CONSEGNA 1
Nei record, riscrivi il tratto che va dalla riga contenente "Select the two stars ou mais filter" fino alla fine dei record. Sostituisci "computer-use agent" con "GUI agent" e lascia invariato tutto il resto.
:: TESTO FORNITO
Torna all'indice dei capitoliCAP. VIII°

Le sequenze narrative
I caratteri del procedimento narrativo
Lo "Addio monti": la prima testimonianza di religiosità nel romanzo

 

A) Le sequenze narrative
L'ottavo capitolo rappresenta innanzitutto l'ultimo della cosiddetta fase borghigiana del romanzo. I due Promessi da questo momento in poi saranno separati, e dovranno ciascuno per proprio conto affrontare una serie di prove, fino al ricongiungimento finale. Il capitolo è pertanto la stazione d'arrivo del primo progetto di stesura del romanzo, prima che la materia si estendesse sotto le mani del M. al punto da consentirgli gli ampliamenti dell'intreccio che analizzeremo nei prossimi capitoli.
Il capitolo si distingue nettamente in cinque sequenze, così individuabili:

  1. il fallito tentativo di matrimonio in casa di don Abbondio
  2. il colpo fallito dei bravi
  3. l'assembramento della folla ai ritocchi della campana
  4. l'incontro dei Promessi e di Agnese in chiesa col padre Cristoforo
  5. l'abbandono del paese

La struttura narrativa del capitolo è decisamente complessa, e la materia viene dominata dal narratore con sicurissima maestria. Le cinque sequenze su elencate si possono suddividere secondo criteri diversi: v'è innanzitutto uno stacco netto fra le prime tre e le ultime due (=123--45), inquantochè nelle prime abbiamo l'operare del partito dei malvagi, nelle ultime l'azione dei perseguitati. Si sciolgono così in due correnti distinte le azioni che nel capitolo precedente erano fatte procedere in parallelo. Esiste però un'altra, e forse più sottile comunanza delle sequenze, che può permettere di appaiare i primi due espisodi e gli ultimi tre (=12--345): infatti i primi due episodi mantengono i tratti della commedia, assomigliano a scene da rappresentazione comica. La vicenda di don Abbondio è incentrata quasi su di un ritmo di balletto, mentre la spedizione dei bravi è colma di suspense e di beffa. Sigillo di scena, dunque. Non così per le sequenze 345, dove il Manzoni invece gioca la carta di una tecnica narrativa diversa, quella del disegno di quadro, variando però i caratteri di ciascuno: quadro vivace e mosso quello della folla, solenne e quasi immoto quello della preghiera di fra Cristoforo, con i fuggitivi che gli fanno da corona quasi a sottolinearne l'eroismo e la superiorità etica; quadro peasistico, infine, quello finale, dove il paesaggio stesso si anima di intensità di ricchezza affettiva perchè suscita il pianto segreto di Lucia.
::::
CONSEGNA 2
Rispondi in base all'analisi del capitolo VIII:
(a) In quante sequenze si distingue il capitolo?
(b) Quale tecnica narrativa adotta il Manzoni nelle sequenze 345?
(c) Che cosa suscita il paesaggio nel quadro finale?
:: DATI DI LAVORO
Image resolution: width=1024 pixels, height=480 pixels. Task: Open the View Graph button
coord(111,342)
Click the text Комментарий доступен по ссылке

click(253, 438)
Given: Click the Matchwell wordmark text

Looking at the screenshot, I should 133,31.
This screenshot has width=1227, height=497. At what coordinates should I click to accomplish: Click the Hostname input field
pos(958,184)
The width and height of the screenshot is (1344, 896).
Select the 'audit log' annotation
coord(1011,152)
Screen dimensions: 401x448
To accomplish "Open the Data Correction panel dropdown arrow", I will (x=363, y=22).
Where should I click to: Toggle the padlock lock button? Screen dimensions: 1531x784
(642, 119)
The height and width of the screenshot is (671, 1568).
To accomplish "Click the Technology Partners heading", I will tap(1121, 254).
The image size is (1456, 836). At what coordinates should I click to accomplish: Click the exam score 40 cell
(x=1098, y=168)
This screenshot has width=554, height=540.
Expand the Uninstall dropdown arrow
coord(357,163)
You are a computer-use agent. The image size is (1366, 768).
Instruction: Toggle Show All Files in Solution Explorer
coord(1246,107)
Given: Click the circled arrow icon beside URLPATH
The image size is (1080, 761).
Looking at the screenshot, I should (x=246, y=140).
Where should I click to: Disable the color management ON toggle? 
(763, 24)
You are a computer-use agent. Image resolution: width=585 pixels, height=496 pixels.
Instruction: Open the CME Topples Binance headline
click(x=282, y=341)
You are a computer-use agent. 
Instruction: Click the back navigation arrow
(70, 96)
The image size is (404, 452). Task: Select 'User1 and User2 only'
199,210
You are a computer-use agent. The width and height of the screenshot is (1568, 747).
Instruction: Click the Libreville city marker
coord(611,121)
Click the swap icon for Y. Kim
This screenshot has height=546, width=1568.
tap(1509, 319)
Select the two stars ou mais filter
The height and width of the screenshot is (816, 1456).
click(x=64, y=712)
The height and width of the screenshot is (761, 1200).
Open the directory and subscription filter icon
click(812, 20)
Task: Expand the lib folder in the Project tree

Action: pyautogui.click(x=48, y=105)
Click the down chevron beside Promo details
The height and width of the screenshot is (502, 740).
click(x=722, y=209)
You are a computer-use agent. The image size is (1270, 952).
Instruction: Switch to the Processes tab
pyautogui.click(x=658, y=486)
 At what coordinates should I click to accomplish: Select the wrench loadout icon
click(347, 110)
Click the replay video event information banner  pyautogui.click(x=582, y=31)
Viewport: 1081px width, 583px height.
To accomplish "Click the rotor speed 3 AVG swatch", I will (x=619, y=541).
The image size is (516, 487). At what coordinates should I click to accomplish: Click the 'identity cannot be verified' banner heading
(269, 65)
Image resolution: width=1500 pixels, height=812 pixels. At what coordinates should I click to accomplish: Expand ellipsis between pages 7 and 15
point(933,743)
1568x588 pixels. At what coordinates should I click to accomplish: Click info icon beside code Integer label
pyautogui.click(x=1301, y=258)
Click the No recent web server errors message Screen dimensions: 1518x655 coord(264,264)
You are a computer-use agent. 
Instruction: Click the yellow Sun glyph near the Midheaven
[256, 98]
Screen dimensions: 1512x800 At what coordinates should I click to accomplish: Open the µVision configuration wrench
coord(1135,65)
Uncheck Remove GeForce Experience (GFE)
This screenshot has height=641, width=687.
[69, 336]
::::
SOLUZIONE 1
Select the two stars ou mais filter
The height and width of the screenshot is (816, 1456).
click(x=64, y=712)
The height and width of the screenshot is (761, 1200).
Open the directory and subscription filter icon
click(812, 20)
Task: Expand the lib folder in the Project tree

Action: pyautogui.click(x=48, y=105)
Click the down chevron beside Promo details
The height and width of the screenshot is (502, 740).
click(x=722, y=209)
You are a GUI agent. The image size is (1270, 952).
Instruction: Switch to the Processes tab
pyautogui.click(x=658, y=486)
 At what coordinates should I click to accomplish: Select the wrench loadout icon
click(347, 110)
Click the replay video event information banner  pyautogui.click(x=582, y=31)
Viewport: 1081px width, 583px height.
To accomplish "Click the rotor speed 3 AVG swatch", I will (x=619, y=541).
The image size is (516, 487). At what coordinates should I click to accomplish: Click the 'identity cannot be verified' banner heading
(269, 65)
Image resolution: width=1500 pixels, height=812 pixels. At what coordinates should I click to accomplish: Expand ellipsis between pages 7 and 15
point(933,743)
1568x588 pixels. At what coordinates should I click to accomplish: Click info icon beside code Integer label
pyautogui.click(x=1301, y=258)
Click the No recent web server errors message Screen dimensions: 1518x655 coord(264,264)
You are a GUI agent. 
Instruction: Click the yellow Sun glyph near the Midheaven
[256, 98]
Screen dimensions: 1512x800 At what coordinates should I click to accomplish: Open the µVision configuration wrench
coord(1135,65)
Uncheck Remove GeForce Experience (GFE)
This screenshot has height=641, width=687.
[69, 336]

SOLUZIONE 2
(a) In cinque sequenze.
(b) La tecnica del disegno di quadro.
(c) Il pianto segreto di Lucia.